PROBLEM TO SOLVE
A faithful copy of the whole listing is required.

AVAILABLE DATA
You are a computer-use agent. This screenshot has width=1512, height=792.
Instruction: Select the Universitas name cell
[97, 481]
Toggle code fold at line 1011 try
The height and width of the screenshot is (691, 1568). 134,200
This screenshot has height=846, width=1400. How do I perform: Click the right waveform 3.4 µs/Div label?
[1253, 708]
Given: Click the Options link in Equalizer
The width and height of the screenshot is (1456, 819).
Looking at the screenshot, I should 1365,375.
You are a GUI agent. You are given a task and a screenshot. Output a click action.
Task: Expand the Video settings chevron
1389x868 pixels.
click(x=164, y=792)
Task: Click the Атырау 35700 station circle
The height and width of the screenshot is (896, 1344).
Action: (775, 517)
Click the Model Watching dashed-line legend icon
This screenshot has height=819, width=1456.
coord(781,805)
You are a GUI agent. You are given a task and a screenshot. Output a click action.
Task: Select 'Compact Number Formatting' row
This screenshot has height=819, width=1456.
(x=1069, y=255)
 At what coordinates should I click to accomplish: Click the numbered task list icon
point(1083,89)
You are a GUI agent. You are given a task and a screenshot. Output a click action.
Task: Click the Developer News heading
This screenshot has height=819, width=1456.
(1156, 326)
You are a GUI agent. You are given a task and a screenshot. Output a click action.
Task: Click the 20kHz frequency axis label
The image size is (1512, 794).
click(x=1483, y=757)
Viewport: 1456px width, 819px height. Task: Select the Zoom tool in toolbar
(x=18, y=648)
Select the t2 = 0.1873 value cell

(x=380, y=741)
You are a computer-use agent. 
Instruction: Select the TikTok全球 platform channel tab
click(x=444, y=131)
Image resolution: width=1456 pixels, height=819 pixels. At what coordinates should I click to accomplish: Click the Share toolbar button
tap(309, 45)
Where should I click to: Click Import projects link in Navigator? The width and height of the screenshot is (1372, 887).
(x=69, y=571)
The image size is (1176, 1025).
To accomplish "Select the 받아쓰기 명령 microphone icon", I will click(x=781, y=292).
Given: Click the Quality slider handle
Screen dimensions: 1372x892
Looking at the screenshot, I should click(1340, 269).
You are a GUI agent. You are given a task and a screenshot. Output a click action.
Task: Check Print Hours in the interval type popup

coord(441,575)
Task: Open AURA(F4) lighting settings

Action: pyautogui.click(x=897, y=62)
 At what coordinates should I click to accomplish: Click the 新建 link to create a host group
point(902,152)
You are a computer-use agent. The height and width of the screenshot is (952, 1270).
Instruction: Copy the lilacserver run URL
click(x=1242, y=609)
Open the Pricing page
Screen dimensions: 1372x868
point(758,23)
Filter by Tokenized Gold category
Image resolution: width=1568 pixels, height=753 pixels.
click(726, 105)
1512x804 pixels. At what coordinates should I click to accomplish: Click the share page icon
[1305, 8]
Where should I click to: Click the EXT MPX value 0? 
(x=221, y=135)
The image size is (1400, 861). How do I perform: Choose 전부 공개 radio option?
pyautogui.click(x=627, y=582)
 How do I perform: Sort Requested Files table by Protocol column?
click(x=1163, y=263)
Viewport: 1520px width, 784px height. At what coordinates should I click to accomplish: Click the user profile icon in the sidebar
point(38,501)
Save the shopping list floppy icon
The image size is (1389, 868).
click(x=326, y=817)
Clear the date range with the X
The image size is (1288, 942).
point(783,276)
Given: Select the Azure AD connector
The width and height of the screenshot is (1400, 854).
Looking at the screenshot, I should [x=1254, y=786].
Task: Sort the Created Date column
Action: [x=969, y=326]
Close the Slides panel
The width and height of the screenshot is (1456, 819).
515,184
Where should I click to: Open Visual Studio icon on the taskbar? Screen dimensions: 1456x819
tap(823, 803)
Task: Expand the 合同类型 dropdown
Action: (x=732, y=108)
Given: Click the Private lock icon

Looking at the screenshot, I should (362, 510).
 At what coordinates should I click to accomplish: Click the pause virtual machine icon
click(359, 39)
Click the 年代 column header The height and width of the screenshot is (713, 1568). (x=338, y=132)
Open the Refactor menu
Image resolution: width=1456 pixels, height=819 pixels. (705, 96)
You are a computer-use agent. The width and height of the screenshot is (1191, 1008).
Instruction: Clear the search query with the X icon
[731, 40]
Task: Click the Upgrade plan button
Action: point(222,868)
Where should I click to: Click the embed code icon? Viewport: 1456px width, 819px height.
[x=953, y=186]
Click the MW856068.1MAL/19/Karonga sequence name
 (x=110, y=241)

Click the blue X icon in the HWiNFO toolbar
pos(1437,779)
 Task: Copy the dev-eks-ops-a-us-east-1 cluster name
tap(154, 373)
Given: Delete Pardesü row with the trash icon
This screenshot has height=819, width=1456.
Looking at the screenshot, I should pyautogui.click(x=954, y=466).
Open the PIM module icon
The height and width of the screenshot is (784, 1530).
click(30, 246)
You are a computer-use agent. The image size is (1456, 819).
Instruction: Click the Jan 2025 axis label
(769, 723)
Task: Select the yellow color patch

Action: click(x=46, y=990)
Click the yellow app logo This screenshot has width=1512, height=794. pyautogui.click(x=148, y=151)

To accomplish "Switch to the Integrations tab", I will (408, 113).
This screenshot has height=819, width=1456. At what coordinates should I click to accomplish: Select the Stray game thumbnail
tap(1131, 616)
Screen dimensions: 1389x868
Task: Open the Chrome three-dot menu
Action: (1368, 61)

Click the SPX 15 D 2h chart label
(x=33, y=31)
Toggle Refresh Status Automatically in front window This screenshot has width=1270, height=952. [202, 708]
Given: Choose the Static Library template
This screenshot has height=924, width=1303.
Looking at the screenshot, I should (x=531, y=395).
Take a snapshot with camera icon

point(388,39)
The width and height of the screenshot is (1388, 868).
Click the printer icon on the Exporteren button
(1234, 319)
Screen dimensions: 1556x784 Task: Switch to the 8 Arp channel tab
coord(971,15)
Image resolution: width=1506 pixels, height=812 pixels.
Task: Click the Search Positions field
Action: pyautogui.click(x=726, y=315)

REPLY
You are a computer-use agent. This screenshot has width=1512, height=792.
Instruction: Select the Universitas name cell
[97, 481]
Toggle code fold at line 1011 try
The height and width of the screenshot is (691, 1568). 134,200
This screenshot has height=846, width=1400. How do I perform: Click the right waveform 3.4 µs/Div label?
[1253, 708]
Given: Click the Options link in Equalizer
The width and height of the screenshot is (1456, 819).
Looking at the screenshot, I should 1365,375.
You are a GUI agent. You are given a task and a screenshot. Output a click action.
Task: Expand the Video settings chevron
1389x868 pixels.
click(x=164, y=792)
Task: Click the Атырау 35700 station circle
The height and width of the screenshot is (896, 1344).
Action: (775, 517)
Click the Model Watching dashed-line legend icon
This screenshot has height=819, width=1456.
coord(781,805)
You are a GUI agent. You are given a task and a screenshot. Output a click action.
Task: Select 'Compact Number Formatting' row
This screenshot has height=819, width=1456.
(x=1069, y=255)
 At what coordinates should I click to accomplish: Click the numbered task list icon
point(1083,89)
You are a GUI agent. You are given a task and a screenshot. Output a click action.
Task: Click the Developer News heading
This screenshot has height=819, width=1456.
(1156, 326)
You are a GUI agent. You are given a task and a screenshot. Output a click action.
Task: Click the 20kHz frequency axis label
The image size is (1512, 794).
click(x=1483, y=757)
Viewport: 1456px width, 819px height. Task: Select the Zoom tool in toolbar
(x=18, y=648)
Select the t2 = 0.1873 value cell

(x=380, y=741)
You are a computer-use agent. 
Instruction: Select the TikTok全球 platform channel tab
click(x=444, y=131)
Image resolution: width=1456 pixels, height=819 pixels. At what coordinates should I click to accomplish: Click the Share toolbar button
tap(309, 45)
Where should I click to: Click Import projects link in Navigator? The width and height of the screenshot is (1372, 887).
(x=69, y=571)
The image size is (1176, 1025).
To accomplish "Select the 받아쓰기 명령 microphone icon", I will click(x=781, y=292).
Given: Click the Quality slider handle
Screen dimensions: 1372x892
Looking at the screenshot, I should click(1340, 269).
You are a GUI agent. You are given a task and a screenshot. Output a click action.
Task: Check Print Hours in the interval type popup

coord(441,575)
Task: Open AURA(F4) lighting settings

Action: pyautogui.click(x=897, y=62)
 At what coordinates should I click to accomplish: Click the 新建 link to create a host group
point(902,152)
You are a computer-use agent. The height and width of the screenshot is (952, 1270).
Instruction: Copy the lilacserver run URL
click(x=1242, y=609)
Open the Pricing page
Screen dimensions: 1372x868
point(758,23)
Filter by Tokenized Gold category
Image resolution: width=1568 pixels, height=753 pixels.
click(726, 105)
1512x804 pixels. At what coordinates should I click to accomplish: Click the share page icon
[1305, 8]
Where should I click to: Click the EXT MPX value 0? 
(x=221, y=135)
The image size is (1400, 861). How do I perform: Choose 전부 공개 radio option?
pyautogui.click(x=627, y=582)
 How do I perform: Sort Requested Files table by Protocol column?
click(x=1163, y=263)
Viewport: 1520px width, 784px height. At what coordinates should I click to accomplish: Click the user profile icon in the sidebar
point(38,501)
Save the shopping list floppy icon
The image size is (1389, 868).
click(x=326, y=817)
Clear the date range with the X
The image size is (1288, 942).
point(783,276)
Given: Select the Azure AD connector
The width and height of the screenshot is (1400, 854).
Looking at the screenshot, I should [x=1254, y=786].
Task: Sort the Created Date column
Action: [x=969, y=326]
Close the Slides panel
The width and height of the screenshot is (1456, 819).
515,184
Where should I click to: Open Visual Studio icon on the taskbar? Screen dimensions: 1456x819
tap(823, 803)
Task: Expand the 合同类型 dropdown
Action: (x=732, y=108)
Given: Click the Private lock icon

Looking at the screenshot, I should (362, 510).
 At what coordinates should I click to accomplish: Click the pause virtual machine icon
click(359, 39)
Click the 年代 column header The height and width of the screenshot is (713, 1568). (x=338, y=132)
Open the Refactor menu
Image resolution: width=1456 pixels, height=819 pixels. (705, 96)
You are a computer-use agent. The width and height of the screenshot is (1191, 1008).
Instruction: Clear the search query with the X icon
[731, 40]
Task: Click the Upgrade plan button
Action: point(222,868)
Where should I click to: Click the embed code icon? Viewport: 1456px width, 819px height.
[x=953, y=186]
Click the MW856068.1MAL/19/Karonga sequence name
 (x=110, y=241)

Click the blue X icon in the HWiNFO toolbar
pos(1437,779)
 Task: Copy the dev-eks-ops-a-us-east-1 cluster name
tap(154, 373)
Given: Delete Pardesü row with the trash icon
This screenshot has height=819, width=1456.
Looking at the screenshot, I should pyautogui.click(x=954, y=466).
Open the PIM module icon
The height and width of the screenshot is (784, 1530).
click(30, 246)
You are a computer-use agent. The image size is (1456, 819).
Instruction: Click the Jan 2025 axis label
(769, 723)
Task: Select the yellow color patch

Action: click(x=46, y=990)
Click the yellow app logo This screenshot has width=1512, height=794. pyautogui.click(x=148, y=151)

To accomplish "Switch to the Integrations tab", I will (408, 113).
This screenshot has height=819, width=1456. At what coordinates should I click to accomplish: Select the Stray game thumbnail
tap(1131, 616)
Screen dimensions: 1389x868
Task: Open the Chrome three-dot menu
Action: (1368, 61)

Click the SPX 15 D 2h chart label
(x=33, y=31)
Toggle Refresh Status Automatically in front window This screenshot has width=1270, height=952. [202, 708]
Given: Choose the Static Library template
This screenshot has height=924, width=1303.
Looking at the screenshot, I should (x=531, y=395).
Take a snapshot with camera icon

point(388,39)
The width and height of the screenshot is (1388, 868).
Click the printer icon on the Exporteren button
(1234, 319)
Screen dimensions: 1556x784 Task: Switch to the 8 Arp channel tab
coord(971,15)
Image resolution: width=1506 pixels, height=812 pixels.
Task: Click the Search Positions field
Action: pyautogui.click(x=726, y=315)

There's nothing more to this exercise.